A theme package is not intellectually grand. That is why it was useful. If a visual layer cannot be distributed, installed, discovered, reloaded, and selected without patching the app, the package model is already too heavy.

The MCP bridge tested the opposite edge. MCP servers can expose dynamic tools from outside Luc’s own runtime. Those tools may read files, call services, mutate systems, or depend on external authentication. They cannot become automatically trusted just because they appear inside the agent.

They need names, descriptions, server identity, metadata, refresh behavior, status, auth handling, and approval policy around them.

The planning package tested a third shape. It added a product-level workflow: a visible plan, an update_plan tool, session storage, timeline notes, prompt guidance, and a read-only inspector tab. It did not require changing Luc core. The runtime surfaces were enough.

Those packages made the architecture less theoretical.

Themes proved distribution.

MCP proved dynamic capability boundaries.

Planning proved that a higher-level workflow could be composed from existing surfaces.

That is what I wanted from the harness: not a place that predicts every feature, but a place with enough explicit seams that new behavior has somewhere honest to attach.

The UI Is Part Of Trust

The terminal surface was not just aesthetic.

A harness needs to show what the runtime is doing. When a provider is slow, the user should know whether the delay is provider transport, model generation, local tool execution, approval, or UI rendering. When something breaks, diagnostics should be near the runtime. When a turn is alive, the interface should make that visible.

Luc became a streaming TUI with resumable sessions, built-in file and shell tools, model switching, an inspector pane, reloadable runtime assets, keychain-backed credentials, layered config, package installation, and machine-readable RPC mode.

None of those pieces are impressive alone.

Together, they make the loop feel close enough to touch.

That was the feeling I wanted. Not a polished transcript hiding the machinery. Not an IDE that owns the whole workspace. A local harness where the runtime remains inspectable.

What Luc Is

Luc is a terminal agent harness built around these constraints:

keep the loop local;

make runtime behavior visible;

treat providers as replaceable adapters;

keep tool execution under local authority;

let tools, prompts, hooks, UI, skills, themes, packages, and extension hosts load without recompiling.

The commands are plain:

luc
luc open <id>
luc doctor
luc reload
luc rpc

The commands are not the point.

The point is what they imply.

A session can be resumed. Runtime assets can be reloaded. Provider state can be diagnosed. The same harness can be driven by a human TUI or machine-readable RPC. Local tools can be approved, logged, and inspected. Project configuration can override user configuration. Credentials can come from the environment or the OS keychain.

The model is one part of the system.

The harness owns the loop around it.

The Boundary I Trust

The useful lesson from building Luc was not that every agent tool should be small or terminal-based.

The useful lesson was that the harness matters more than I expected.

A model can generate text. A provider can stream events. A tool can execute.
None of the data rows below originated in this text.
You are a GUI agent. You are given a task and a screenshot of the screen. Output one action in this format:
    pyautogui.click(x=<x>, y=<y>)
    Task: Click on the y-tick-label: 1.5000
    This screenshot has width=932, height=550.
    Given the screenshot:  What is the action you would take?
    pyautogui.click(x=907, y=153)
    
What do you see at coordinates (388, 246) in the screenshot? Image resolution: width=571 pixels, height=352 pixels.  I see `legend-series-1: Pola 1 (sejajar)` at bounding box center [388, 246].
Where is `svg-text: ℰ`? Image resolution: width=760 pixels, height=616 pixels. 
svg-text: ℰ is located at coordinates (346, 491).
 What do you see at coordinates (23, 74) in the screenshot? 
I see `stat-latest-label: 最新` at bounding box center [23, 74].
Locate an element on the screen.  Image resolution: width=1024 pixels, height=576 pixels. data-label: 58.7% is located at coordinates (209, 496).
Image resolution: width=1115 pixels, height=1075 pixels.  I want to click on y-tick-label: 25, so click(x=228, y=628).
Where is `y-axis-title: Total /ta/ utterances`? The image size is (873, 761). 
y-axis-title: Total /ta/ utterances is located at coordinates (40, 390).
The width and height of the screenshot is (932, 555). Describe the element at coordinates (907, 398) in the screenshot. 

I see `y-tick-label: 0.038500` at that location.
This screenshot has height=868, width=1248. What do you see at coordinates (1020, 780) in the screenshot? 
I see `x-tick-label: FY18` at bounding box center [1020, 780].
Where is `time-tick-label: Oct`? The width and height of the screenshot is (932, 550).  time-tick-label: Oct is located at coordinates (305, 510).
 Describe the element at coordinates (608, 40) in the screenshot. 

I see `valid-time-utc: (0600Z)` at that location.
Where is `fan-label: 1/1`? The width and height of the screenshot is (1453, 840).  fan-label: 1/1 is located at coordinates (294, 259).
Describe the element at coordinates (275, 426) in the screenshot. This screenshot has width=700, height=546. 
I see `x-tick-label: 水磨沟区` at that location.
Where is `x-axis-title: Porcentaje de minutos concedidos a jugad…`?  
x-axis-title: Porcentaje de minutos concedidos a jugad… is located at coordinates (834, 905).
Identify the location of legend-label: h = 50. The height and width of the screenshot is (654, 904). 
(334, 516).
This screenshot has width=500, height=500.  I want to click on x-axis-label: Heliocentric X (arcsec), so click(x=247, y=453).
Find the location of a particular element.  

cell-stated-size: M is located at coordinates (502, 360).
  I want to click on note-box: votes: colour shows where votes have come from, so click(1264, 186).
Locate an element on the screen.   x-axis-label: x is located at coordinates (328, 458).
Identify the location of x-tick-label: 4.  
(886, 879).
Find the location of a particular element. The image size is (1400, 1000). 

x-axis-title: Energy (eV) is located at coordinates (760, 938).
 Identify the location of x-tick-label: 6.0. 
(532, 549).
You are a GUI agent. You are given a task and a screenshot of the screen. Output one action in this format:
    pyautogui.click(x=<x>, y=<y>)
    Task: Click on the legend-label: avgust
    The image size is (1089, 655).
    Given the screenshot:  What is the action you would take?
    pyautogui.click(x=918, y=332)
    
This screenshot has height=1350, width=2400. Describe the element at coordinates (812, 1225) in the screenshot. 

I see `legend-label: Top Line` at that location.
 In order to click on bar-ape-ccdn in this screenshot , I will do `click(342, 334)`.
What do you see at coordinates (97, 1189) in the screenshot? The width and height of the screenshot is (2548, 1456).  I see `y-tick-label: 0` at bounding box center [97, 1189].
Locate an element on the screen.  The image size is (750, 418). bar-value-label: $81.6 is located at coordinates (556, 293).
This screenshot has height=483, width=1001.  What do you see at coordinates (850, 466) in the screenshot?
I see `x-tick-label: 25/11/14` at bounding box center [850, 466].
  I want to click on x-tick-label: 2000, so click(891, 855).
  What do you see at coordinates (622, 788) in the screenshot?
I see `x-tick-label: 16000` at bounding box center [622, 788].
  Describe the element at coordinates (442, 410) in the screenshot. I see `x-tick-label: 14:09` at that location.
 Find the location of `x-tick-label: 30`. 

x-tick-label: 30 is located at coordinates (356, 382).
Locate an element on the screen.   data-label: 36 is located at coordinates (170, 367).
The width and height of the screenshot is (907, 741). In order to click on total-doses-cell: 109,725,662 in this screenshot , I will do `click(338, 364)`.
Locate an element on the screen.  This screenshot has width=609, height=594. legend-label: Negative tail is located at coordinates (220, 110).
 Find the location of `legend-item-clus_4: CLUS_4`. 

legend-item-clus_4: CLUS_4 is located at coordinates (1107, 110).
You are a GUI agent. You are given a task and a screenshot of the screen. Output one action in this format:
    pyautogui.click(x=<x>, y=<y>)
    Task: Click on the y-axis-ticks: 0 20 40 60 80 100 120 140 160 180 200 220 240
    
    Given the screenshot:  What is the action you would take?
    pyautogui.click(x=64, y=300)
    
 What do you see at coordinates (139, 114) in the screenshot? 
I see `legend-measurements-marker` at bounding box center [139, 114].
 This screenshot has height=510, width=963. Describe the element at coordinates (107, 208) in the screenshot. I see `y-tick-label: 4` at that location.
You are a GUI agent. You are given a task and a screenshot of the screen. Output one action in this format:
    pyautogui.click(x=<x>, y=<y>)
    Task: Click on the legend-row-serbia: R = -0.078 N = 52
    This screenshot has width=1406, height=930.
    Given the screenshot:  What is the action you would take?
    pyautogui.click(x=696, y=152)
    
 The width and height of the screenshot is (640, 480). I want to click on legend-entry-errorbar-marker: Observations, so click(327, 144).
But the harness decides what gets shown, what gets trusted, what gets persisted, what can be interrupted, what can be extended, and where local authority begins.

Those are not secondary details.

They are the product boundary.

A good harness does not make the agent magical. It makes the machinery visible enough that the user can work with it, interrupt it, reshape it, and trust where the line is drawn.

That is still the direction I want to protect.